The San Rafael Glacier is one of the major glaciers of the Campos de Hielo Norte [Northern Ice Field] in the Chilean Patagonia. It’s part of the largest mass of frozen water closest to the Equator in the world and the third largest mass of frozen fresh water in the Southern Hemisphere. It has a width of 2 km and a 50 m high front with a length of 20 km from its origin in the ice field to the sea. From time to time, large chunks of ice break off from its front and create the San Rafael Lagoon andTémpanos River, which connects them with the sea. The glacier is located in the Laguna San Rafael National Park, declared a World Biosphere Reserve by UNESCO, which has 1,742,000 hectares of extension, making it one of the largest parks in the country, of which about 400,000 hectares correspond to the Campo de Hielo [Ice Field].
The idea of accessing the glacier by land across the Exploradores valley was the dream of many, but its isolation made it impossible. Until then, the only way to get to the lagoon was on board large cruise ships or catamarans. In 2003, the first section of a gravel road was built across the valley from East to West, which started in Puerto Tranquilo and allowed access from the Carretera Austral to Puerto Grosse. This stretch leads to the “El Puesto” access to the Exploradores Glacier.

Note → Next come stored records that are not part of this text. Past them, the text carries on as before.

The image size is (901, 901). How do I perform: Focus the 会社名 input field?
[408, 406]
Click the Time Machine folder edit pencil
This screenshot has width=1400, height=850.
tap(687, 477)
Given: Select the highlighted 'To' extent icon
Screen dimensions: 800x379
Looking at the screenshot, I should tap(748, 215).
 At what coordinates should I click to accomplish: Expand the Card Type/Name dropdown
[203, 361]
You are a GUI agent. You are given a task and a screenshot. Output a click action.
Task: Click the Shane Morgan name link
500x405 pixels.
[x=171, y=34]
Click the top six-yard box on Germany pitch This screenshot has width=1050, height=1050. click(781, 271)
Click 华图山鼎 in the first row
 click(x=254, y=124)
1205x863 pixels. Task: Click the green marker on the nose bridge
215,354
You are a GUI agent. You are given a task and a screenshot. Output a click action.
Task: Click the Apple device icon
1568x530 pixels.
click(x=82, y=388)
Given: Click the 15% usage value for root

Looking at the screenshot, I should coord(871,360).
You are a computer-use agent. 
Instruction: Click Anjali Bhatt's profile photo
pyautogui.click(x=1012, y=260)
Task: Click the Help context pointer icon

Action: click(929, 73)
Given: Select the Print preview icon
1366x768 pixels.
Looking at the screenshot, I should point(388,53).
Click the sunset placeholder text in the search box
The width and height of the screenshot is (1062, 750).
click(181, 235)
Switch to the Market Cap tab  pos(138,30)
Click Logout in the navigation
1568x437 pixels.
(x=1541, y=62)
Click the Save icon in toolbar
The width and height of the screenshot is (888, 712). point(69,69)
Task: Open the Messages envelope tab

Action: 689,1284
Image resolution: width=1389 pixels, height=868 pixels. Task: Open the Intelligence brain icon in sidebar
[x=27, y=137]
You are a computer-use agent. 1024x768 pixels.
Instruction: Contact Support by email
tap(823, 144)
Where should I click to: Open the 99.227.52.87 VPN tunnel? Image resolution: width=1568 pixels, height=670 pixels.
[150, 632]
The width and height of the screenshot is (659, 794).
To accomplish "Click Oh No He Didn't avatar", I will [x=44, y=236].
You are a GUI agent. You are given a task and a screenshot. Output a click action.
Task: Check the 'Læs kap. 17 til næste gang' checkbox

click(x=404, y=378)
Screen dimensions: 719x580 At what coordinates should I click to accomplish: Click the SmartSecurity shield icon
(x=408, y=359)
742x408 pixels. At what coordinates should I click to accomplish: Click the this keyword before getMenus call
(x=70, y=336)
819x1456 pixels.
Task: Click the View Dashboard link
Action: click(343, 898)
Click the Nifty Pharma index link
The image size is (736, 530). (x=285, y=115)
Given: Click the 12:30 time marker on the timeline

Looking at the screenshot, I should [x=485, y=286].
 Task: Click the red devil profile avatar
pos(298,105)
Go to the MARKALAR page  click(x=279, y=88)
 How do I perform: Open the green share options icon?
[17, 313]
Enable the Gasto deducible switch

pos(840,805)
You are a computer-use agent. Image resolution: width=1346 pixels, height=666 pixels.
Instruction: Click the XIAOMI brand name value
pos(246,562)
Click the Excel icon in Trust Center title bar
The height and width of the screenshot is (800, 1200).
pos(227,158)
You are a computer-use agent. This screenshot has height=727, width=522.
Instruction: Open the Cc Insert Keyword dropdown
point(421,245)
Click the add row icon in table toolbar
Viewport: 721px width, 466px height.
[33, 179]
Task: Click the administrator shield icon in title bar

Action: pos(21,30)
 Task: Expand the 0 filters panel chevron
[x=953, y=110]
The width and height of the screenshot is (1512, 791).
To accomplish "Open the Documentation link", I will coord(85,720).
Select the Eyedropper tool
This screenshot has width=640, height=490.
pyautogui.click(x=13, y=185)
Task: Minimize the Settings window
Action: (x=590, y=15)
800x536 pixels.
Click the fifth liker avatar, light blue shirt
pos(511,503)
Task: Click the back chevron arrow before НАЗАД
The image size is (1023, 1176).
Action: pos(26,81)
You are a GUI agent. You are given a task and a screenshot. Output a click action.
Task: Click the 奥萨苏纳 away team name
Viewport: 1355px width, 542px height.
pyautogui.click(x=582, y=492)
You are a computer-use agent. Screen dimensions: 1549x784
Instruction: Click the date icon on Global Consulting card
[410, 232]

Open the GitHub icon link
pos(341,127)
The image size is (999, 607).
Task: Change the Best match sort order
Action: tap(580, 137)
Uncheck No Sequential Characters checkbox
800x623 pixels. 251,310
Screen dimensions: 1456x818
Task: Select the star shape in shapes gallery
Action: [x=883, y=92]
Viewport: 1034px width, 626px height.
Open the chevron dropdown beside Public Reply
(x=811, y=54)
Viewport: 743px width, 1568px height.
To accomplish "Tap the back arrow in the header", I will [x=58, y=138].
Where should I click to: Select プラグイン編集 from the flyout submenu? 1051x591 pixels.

Given the imminent construction of the second section, the English emigrant Ian Farmer anticipated exploring the possibilities of the route as a destination for adventure tourism, which became a reality in 2008 with the first foray with a group from the “Escuela de Guías de la Patagonia” [Patagonian School of Guides]. As the route hadn’t been built yet, he descended the last 40 km of the Exploradores River by raft until he reached the San Rafael Lagoon. In 2010 the second section of the road to La Teresa, where the Tres Colores River is, was finally finished. Thus, in 2011, the first trips with tourists officially began in no small effort since it required crossing the river with passengers by boat and having an additional vehicle to reach Puerto Grosse, 12 km from La Teresa. The area is practically uninhabited since only four families of settlers live there, so the logistical difficulties in developing a tourist project were enormous. Currently, a brand new suspension bridge is waiting to be inaugurated, making it easier to get directly to Puerto Grosse without transshipments.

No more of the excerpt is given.